Healthy Holiday Eating: 5 Tips to Maintain Good Habits
Healthy holiday eating doesn’t mean dieting or not enjoying your favorite seasonal foods. With all the tasty dishes and events and parties, it may seem impossible not to gain 10 pounds. Don’t fret! Travelers can indulge in their feast favorites and maintain their current weight. And once it’s all over, everyone will feel better knowing they practiced healthy habits. Here are five tips to help maintain weight while enjoying holiday meals.
5 Healthy Holiday Eating Tips for Travelers
Don’t Skip Meals
As tempting as it seems to skip meals to leave room for holidays feasts, this causes overeating. Before going to a holiday gathering, snack on something healthy and filling. Some options include: raw veggies, protein or granola bars, bananas and oranges, whole-grain cereals, or a few slices of low-fat meats, such as chicken.
These foods will curb your appetite and prevent overeating. Try to also keep it light for other meals. For example, if attending a dinner event, eat a light breakfast and lunch.
Practice Portion Control
Dressings, gravy, casseroles, breads and desserts. As delicious as they all look, portion control is everything. However, you can have it all. Limit portions by serving one spoonful or cutting a serving size in half.
Instead of having a whole buttered role, cut it in half. Substitute a heaping spoonful of casserole for a regular size – think a ¼-cup serving. If sampling every dessert, cut servings in half as well.
Another way to limit portions is to pick favorites first. After eating the favorites, wait 15 to 20 minutes to digest, then go back for seconds if still hungry. If there’s something you missed, ask for the recipe and make it at home.
Work in Exercise
Exercise helps burn unwanted calories. There are two effective approaches to working in exercise during the holidays. First, if you regularly workout, then stay on routine. To accommodate the holiday schedule, change the time of day or length of the workout. Try working out for 15 minutes twice a day, instead of a straight 30-minute routine.

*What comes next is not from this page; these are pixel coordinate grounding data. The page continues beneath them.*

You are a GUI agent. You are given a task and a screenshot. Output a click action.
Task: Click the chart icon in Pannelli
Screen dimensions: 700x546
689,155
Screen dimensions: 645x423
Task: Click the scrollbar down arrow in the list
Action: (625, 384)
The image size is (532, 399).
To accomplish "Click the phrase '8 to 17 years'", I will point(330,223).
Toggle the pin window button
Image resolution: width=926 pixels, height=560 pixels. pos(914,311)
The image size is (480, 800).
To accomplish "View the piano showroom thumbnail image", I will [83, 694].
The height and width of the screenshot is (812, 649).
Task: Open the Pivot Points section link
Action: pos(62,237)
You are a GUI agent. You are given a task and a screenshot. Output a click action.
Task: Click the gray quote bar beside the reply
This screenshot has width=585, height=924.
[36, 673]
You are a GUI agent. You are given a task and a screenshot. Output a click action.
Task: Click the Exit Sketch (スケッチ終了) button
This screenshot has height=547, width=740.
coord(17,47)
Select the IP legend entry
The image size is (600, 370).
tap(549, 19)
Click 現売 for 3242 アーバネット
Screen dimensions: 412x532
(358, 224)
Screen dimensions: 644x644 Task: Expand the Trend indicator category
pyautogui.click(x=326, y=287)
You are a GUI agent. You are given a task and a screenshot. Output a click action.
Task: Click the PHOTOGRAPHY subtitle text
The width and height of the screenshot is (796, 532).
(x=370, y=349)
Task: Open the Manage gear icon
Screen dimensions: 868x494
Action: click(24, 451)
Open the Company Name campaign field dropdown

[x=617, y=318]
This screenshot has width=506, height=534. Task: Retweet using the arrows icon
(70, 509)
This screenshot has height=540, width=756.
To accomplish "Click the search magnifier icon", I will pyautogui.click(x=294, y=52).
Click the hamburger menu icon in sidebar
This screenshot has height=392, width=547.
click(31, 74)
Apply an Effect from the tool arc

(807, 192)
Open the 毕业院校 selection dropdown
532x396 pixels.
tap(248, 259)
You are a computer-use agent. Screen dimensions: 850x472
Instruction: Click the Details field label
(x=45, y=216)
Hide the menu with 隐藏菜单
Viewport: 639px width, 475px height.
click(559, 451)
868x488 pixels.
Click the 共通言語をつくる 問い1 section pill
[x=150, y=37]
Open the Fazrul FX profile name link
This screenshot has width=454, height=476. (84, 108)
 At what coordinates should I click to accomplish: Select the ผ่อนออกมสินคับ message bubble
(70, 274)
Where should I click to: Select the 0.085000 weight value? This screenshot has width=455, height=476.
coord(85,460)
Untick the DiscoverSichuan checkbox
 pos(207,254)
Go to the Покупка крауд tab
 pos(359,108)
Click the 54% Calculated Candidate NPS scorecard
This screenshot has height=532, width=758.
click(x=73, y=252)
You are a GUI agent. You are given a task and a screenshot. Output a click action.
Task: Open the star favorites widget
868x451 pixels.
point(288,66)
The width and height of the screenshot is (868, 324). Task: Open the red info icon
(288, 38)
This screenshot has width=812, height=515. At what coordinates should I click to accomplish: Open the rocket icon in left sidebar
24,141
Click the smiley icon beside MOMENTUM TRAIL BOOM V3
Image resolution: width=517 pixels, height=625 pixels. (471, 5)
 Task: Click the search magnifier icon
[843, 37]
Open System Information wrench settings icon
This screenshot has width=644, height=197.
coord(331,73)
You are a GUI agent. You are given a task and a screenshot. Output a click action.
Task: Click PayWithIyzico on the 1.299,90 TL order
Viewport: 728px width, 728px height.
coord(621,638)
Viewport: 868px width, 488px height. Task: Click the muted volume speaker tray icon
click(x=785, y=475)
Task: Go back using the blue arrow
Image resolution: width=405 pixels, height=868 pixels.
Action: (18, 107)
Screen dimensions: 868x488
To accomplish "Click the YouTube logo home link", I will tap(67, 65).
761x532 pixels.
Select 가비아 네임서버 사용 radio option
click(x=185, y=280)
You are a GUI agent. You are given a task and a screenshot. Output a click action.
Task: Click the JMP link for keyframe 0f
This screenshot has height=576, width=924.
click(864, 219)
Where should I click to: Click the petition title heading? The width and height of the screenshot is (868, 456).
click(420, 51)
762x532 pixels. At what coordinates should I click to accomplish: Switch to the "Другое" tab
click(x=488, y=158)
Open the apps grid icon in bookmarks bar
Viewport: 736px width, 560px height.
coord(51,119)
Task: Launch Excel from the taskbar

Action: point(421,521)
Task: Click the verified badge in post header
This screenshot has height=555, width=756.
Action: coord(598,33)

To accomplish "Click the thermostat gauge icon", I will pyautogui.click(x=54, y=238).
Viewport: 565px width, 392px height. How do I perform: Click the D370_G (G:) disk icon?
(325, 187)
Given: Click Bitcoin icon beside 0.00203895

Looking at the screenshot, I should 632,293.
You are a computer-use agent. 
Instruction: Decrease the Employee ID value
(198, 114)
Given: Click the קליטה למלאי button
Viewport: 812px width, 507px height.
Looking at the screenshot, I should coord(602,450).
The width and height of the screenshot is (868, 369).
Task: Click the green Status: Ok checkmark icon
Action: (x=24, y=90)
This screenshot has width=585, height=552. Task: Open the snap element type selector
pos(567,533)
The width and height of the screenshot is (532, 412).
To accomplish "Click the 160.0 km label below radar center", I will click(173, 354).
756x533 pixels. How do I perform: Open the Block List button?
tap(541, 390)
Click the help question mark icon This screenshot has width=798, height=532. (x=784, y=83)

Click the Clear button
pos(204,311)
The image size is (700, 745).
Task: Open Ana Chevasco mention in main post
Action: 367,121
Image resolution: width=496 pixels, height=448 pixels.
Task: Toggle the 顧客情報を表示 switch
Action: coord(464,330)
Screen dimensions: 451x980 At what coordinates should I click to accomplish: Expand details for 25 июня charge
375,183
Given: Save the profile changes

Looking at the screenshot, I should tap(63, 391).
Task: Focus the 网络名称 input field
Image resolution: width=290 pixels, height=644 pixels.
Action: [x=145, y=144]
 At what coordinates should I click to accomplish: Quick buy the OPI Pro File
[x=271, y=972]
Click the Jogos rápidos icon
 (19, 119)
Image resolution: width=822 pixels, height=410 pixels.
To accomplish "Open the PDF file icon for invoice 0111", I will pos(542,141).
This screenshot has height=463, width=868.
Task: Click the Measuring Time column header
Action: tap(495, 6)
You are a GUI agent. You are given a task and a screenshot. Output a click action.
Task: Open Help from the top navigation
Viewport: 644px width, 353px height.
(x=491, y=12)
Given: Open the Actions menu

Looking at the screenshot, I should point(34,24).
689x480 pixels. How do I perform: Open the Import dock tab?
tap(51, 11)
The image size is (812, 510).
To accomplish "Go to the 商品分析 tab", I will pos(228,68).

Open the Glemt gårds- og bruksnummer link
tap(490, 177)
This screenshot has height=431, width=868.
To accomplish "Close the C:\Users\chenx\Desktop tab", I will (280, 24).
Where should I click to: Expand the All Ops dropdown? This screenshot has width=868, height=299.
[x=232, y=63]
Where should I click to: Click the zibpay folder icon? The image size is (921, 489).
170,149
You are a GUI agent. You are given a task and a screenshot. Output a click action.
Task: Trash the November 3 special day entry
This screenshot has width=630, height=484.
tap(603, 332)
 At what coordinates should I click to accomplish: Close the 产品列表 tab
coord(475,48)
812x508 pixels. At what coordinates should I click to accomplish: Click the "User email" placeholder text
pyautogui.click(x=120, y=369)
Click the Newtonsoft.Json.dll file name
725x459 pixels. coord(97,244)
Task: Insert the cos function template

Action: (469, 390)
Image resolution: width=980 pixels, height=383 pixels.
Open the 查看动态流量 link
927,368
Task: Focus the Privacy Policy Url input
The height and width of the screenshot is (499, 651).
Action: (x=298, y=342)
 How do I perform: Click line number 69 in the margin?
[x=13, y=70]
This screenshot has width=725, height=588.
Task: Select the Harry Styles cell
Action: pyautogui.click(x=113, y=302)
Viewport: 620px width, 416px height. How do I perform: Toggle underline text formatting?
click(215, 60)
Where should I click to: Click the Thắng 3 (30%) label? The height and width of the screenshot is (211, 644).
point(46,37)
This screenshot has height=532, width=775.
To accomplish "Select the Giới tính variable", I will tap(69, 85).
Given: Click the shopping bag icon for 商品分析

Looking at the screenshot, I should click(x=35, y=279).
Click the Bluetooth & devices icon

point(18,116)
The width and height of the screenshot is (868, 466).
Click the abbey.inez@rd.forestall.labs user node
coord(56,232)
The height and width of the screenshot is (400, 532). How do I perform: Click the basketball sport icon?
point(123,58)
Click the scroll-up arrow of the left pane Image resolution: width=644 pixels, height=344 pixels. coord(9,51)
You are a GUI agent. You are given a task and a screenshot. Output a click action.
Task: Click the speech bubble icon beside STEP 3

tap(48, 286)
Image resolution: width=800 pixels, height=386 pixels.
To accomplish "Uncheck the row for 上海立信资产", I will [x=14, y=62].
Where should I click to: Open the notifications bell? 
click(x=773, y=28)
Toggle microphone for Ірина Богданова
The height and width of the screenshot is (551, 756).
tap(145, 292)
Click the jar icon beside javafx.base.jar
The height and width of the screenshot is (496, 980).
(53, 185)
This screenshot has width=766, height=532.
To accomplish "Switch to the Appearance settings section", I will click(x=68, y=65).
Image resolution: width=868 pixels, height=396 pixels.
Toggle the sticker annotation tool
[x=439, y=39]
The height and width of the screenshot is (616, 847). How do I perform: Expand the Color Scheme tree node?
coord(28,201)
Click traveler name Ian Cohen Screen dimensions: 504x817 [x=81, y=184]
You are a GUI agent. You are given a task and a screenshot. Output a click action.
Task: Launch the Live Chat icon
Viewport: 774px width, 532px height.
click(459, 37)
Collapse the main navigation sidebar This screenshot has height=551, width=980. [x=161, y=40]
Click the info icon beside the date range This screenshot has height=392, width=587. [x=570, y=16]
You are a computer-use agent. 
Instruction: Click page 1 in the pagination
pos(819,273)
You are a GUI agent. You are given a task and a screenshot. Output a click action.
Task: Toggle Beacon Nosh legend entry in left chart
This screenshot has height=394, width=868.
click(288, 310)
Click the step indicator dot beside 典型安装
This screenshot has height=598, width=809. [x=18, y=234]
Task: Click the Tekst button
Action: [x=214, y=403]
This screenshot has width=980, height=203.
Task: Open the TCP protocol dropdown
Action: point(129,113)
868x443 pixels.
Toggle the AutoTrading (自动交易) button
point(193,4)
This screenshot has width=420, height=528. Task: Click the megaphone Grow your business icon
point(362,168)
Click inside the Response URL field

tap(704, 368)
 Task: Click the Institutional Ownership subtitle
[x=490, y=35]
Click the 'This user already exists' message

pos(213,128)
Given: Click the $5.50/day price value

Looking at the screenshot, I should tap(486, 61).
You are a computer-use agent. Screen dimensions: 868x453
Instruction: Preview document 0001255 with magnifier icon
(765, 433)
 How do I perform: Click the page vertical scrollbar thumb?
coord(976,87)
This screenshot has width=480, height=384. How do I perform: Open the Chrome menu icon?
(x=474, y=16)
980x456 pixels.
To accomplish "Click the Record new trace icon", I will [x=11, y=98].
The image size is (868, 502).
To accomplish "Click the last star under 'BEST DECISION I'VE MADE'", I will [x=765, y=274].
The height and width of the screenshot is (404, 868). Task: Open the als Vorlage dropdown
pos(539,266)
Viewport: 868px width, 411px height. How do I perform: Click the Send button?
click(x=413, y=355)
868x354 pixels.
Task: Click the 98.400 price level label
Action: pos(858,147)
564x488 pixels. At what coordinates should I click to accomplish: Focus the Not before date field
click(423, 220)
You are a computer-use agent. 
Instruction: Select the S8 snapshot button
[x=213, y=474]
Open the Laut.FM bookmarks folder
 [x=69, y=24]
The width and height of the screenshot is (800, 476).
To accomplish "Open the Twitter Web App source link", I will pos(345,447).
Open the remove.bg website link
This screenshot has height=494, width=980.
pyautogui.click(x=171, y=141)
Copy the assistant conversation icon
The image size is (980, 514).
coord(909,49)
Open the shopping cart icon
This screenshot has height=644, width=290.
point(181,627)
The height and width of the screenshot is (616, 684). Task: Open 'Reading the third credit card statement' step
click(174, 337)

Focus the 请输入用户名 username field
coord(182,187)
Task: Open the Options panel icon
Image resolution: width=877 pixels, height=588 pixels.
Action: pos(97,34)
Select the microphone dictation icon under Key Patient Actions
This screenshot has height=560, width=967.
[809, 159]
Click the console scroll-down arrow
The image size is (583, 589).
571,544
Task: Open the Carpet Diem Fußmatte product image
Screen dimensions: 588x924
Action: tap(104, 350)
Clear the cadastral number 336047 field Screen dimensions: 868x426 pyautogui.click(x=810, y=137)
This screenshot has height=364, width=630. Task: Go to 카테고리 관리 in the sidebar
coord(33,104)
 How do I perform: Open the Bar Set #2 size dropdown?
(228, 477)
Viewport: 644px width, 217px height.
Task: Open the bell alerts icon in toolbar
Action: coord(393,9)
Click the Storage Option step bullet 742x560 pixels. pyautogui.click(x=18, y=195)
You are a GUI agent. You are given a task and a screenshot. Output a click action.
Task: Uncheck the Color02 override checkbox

An alternative is to exercise at the event. Take kids outside for a game, such as football or hide-and-seek. It may surprise you how many other adults will join, too. If attending an adult-only event, stand up and walk around for 15 minutes after eating. This speeds up metabolism and helps digestion. Going for a walk around the neighborhood with friends or family is another good option for light exercise after meals.
Limit Sugar Intake
Desserts are delicious. While they tempt the us the most, it’s important to limit sugar intake, which equals unnecessary calories. While sugar seems to boost energy, studies show the crash afterwards is much worse. Too much sugar will leave travelers feeling tired, affect blood-sugar levels, and help pack on weight.
For desserts: Either limit the serving amount, or bring a small container and take them home for later – preferably the next day. Those who love cocktails and wine should limit to two drinks or glasses, and if available use skinny glasses. Soda, punch and juice drinkers should drink from mini cans or bottles, or pour the liquid into a glass full of ice.
Many people eat out of stress, so eliminating it helps us eat healthier and avoid binge-eating. While out shopping, carry or buy a healthy snack instead of grabbing a slice of pizza or giant cookie. To reduce stress at home, try deep-breathing exercises, reconnecting with a relative or friend, watching a holiday movie, or meditation. Avoid substances that increase your heart-rate, such as caffeine, sugar and nicotine.
Work also plays a big factor in stress. A few work tips include delegating work, using good time management practices and taking regular five-minute mental breaks. At the end of the day, you will feel accomplished and less stressed, allowing you to make healthier decisions.